Entre el silencio y lo no-decible, entre los no-nombrados y los silenciados

Hay cosas que necesitan decirse pero no pueden decirse de frente: las diremos de costado. A veces somos los “revolucionarios” quienes bloqueamos la crítica y, si no la silenciamos, le negamos la escucha, o vemos una fiscalización del tono donde sí hay un cuestionamiento a la forma-fondo y no una descalificación de la forma, estéril e ingenuamente aislada. Entonces plantearemos una crítica de costado: sin mencionar nombres, sin mencionar quiénes, porque en un mundo tan violento es fácil ver una ofensa venir de donde no viene. Porque a veces no viene: a veces la crítica punza, pero no lleva en su filo la intención de herir. Discordar no significa desestimar.

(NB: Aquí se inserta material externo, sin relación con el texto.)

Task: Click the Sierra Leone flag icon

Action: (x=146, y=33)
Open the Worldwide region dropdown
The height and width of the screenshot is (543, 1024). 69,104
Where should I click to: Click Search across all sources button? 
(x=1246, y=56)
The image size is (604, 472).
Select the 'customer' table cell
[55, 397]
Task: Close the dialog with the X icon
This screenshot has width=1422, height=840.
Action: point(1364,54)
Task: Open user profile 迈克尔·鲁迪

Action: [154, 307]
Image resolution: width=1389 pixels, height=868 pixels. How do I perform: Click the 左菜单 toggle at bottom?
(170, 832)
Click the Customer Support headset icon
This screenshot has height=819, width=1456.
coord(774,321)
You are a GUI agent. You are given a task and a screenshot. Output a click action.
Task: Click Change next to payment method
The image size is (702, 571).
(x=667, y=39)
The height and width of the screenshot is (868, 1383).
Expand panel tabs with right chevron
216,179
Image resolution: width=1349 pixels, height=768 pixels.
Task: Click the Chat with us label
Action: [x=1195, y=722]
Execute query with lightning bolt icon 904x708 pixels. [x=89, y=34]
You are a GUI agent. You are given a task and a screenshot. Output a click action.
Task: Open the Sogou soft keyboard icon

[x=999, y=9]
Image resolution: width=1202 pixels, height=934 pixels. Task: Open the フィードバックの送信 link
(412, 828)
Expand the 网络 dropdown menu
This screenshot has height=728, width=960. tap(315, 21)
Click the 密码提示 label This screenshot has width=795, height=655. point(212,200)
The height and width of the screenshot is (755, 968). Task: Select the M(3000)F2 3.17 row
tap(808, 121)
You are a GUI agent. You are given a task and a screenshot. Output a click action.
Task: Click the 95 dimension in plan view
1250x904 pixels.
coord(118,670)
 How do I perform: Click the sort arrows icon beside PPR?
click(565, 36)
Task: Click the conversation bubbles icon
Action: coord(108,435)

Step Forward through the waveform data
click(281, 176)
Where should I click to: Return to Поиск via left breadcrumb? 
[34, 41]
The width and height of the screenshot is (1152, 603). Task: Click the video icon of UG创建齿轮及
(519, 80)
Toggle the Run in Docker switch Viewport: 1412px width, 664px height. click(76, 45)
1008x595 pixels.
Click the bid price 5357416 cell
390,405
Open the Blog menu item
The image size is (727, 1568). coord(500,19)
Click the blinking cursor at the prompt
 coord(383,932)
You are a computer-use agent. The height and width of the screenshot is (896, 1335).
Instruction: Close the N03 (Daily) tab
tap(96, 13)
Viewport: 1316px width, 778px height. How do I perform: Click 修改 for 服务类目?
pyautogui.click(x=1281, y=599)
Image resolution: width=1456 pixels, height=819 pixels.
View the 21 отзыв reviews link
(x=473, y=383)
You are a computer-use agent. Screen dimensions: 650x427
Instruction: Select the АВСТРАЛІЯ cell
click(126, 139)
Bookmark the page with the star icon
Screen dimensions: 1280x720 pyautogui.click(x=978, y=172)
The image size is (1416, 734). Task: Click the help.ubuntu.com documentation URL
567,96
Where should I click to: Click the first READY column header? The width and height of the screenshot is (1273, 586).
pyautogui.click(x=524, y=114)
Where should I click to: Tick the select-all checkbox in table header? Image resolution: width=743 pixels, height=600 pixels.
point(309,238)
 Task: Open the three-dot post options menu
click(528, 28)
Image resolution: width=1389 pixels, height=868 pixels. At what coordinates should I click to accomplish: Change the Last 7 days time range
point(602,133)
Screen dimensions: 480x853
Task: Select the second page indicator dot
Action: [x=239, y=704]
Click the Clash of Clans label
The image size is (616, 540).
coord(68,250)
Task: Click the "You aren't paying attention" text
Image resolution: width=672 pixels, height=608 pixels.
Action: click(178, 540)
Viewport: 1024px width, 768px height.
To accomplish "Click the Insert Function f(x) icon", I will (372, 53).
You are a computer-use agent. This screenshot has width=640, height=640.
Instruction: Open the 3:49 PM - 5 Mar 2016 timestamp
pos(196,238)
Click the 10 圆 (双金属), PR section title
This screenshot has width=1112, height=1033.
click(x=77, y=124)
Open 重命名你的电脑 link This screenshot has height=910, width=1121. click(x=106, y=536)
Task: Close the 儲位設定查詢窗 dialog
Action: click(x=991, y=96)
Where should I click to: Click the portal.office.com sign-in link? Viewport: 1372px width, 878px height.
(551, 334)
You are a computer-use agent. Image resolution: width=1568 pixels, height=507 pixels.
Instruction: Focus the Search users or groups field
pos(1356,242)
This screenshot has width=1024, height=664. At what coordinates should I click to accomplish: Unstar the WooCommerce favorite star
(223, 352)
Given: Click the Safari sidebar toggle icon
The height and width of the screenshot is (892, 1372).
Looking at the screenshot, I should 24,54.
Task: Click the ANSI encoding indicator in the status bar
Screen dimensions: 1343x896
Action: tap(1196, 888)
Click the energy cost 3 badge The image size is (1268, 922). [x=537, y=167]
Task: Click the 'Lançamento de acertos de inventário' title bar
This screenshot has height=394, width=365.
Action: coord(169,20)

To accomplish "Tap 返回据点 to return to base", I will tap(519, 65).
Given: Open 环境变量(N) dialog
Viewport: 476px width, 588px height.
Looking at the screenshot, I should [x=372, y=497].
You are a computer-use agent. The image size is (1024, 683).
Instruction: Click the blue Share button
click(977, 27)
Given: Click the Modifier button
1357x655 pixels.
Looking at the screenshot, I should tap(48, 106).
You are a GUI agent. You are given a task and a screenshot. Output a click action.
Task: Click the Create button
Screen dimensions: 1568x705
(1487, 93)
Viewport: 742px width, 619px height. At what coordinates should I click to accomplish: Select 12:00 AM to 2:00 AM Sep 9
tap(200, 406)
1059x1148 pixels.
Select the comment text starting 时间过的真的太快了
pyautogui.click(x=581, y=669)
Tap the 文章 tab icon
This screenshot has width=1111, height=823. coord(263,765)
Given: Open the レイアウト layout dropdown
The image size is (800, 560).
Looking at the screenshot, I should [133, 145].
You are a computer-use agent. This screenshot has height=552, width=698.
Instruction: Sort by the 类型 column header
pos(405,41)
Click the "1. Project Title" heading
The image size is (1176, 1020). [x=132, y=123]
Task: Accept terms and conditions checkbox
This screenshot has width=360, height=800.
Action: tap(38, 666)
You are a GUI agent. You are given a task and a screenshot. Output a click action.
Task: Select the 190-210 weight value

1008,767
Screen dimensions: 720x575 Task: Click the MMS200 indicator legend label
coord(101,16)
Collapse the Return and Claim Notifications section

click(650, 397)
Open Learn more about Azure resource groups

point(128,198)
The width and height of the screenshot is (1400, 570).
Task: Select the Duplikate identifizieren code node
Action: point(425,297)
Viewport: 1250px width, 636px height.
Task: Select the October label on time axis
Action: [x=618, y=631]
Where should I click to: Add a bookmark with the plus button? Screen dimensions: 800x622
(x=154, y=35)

Vivimos en un mundo difícil de desenmarañar. Cada vez es más visible una necesidad de matizar lo pensado: el reto y la dificultad de hilar fino. Pero, encima, a ella cosemos la dificultad de tejer en colectivo: dejamos sueltas las puntas que hace el otro porque nos negamos a escucharle o porque lo negamos al hablar: lo desestimamos. Seguido olvidamos que todo texto es una continuación de otro, de una conversación: que la soledad provechosa del pensamiento no es una cuestión de aislamiento, sino de la compañía diferida de los otros.

Esto también aplica en reversa. Tejer en colectivo implica respetar la soledad de los otros: no invadir sus tiempos y sus espacios con la sonoridad de nuestra palabra. Podemos romper la falsa dicotomía entre pronunciarnos o ser acallados: hacer un uso provechoso de nuestro silencio. Para escuchar es necesario suspender el habla.

Pero en el calor de la discusión, en el barullo de las voces, solemos confundir la crítica a los privilegios y las posiciones de enunciación con el abuso de la falacia ad hominem: con frecuencia invalidamos el argumento del otro por la posición que su cuerpo ocupa en el espacio social. Es verdad que, si el conocimiento es situado y cada enunciación la hace un cuerpo (o un cuerpo de cuerpos), hemos de atender quién dice qué, a quién, por qué canal y con qué efecto (Lasswell). Pero atender una economía política del discurso, inclusive entender que lo que se hace con las palabras es más que lo que se dice con ellas, no implica dejar de escuchar al otro, sino todo lo contrario.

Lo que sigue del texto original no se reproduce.